For the latter part of that day, we called him Daemon.

The last couple of years he’s been much better. He understands Santa’s role and has mastered the art of grinning wide and saying ‘cheese.’ Now, I’m not sure how his brother who just turned 1 will handle his first greeting of the Supreme Claus. I don’t think he will cry, but getting him to sit still might be tough. Good luck to my SIL on that one.

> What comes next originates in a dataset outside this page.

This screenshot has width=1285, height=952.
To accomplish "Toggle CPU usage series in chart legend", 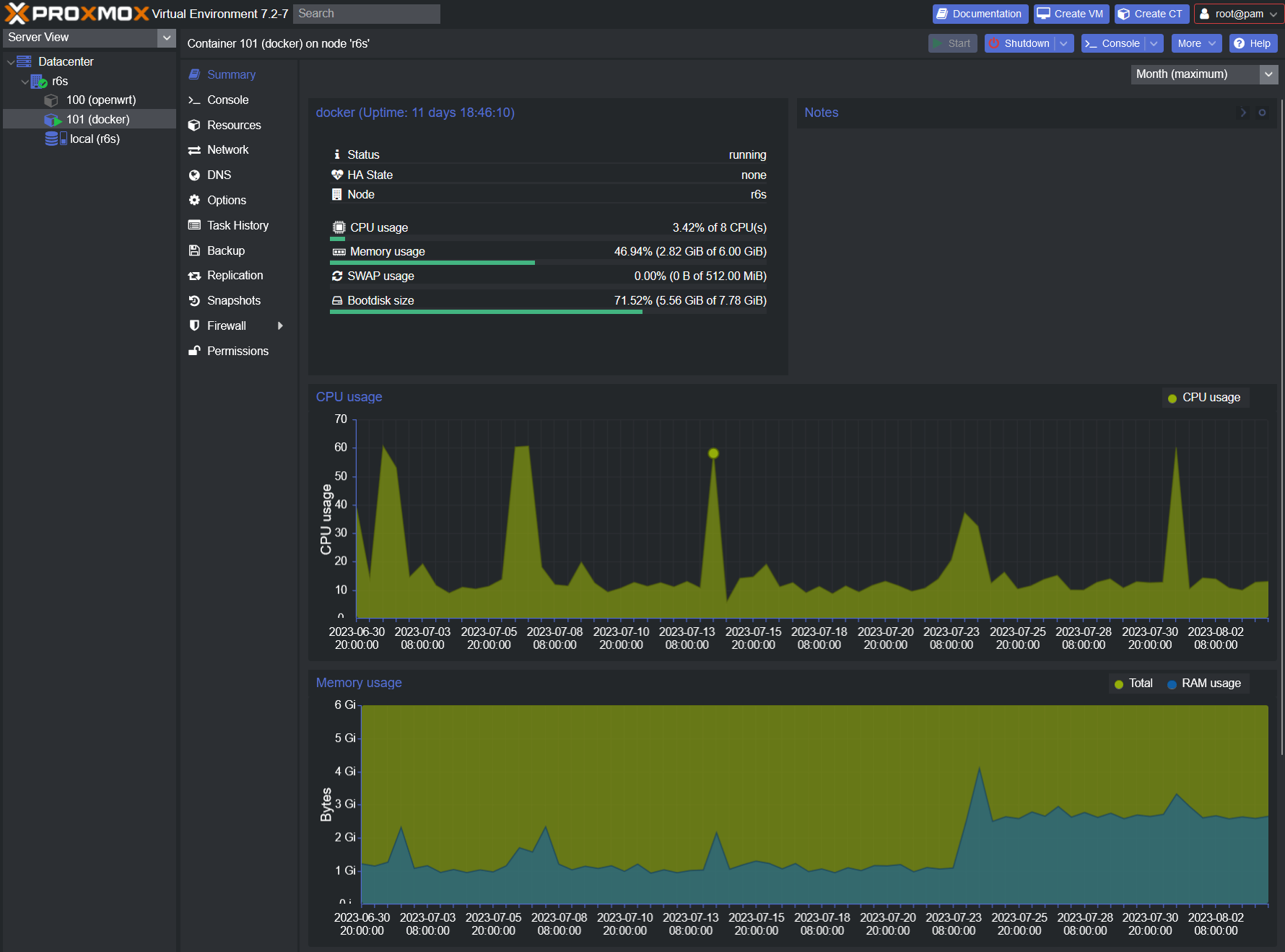I will (x=1204, y=398).
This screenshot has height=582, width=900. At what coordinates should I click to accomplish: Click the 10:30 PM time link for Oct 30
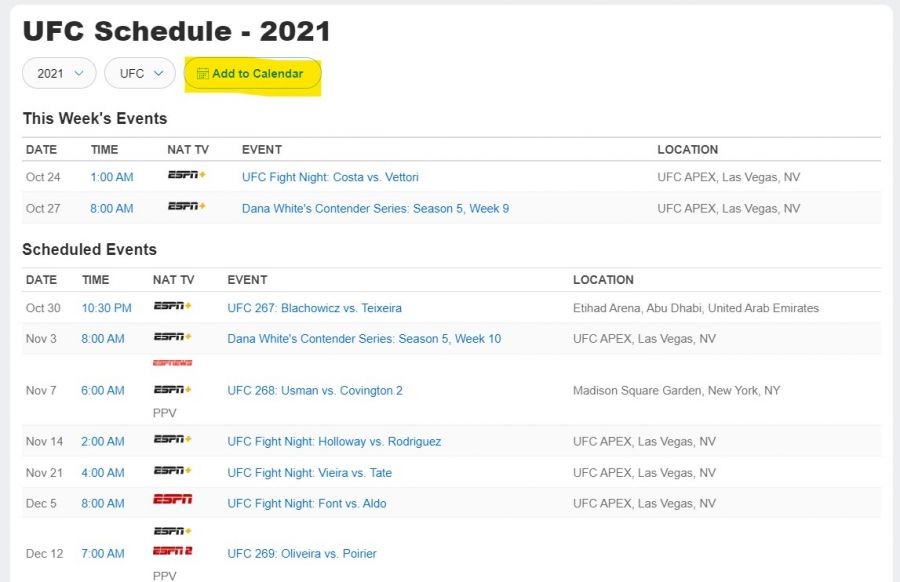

When I was young, I didn’t like Santa much until I was about 6. My Mom has a picture frame she displays every holiday season of my brother and I over the years. For the first bunch of photos, I’m bawling my eyes out. In fact, there’s one where I’m so beet red in the face from screaming that you’d think it was the end of the world. I don’t know what my problem was with Santa. Maybe it’s because he wears a suit in a colour that is often associated with anger and anxiety? Or maybe it’s because his beard hides his mouth and all you can see are his beady eyes? Or maybe it’s simply the fact that a child is being handed off to a stranger and must pose for a photo? I have no idea, but as I said, I didn’t like the guy for many years. But, I always left him sugar cookies so I made up for the crying. I think.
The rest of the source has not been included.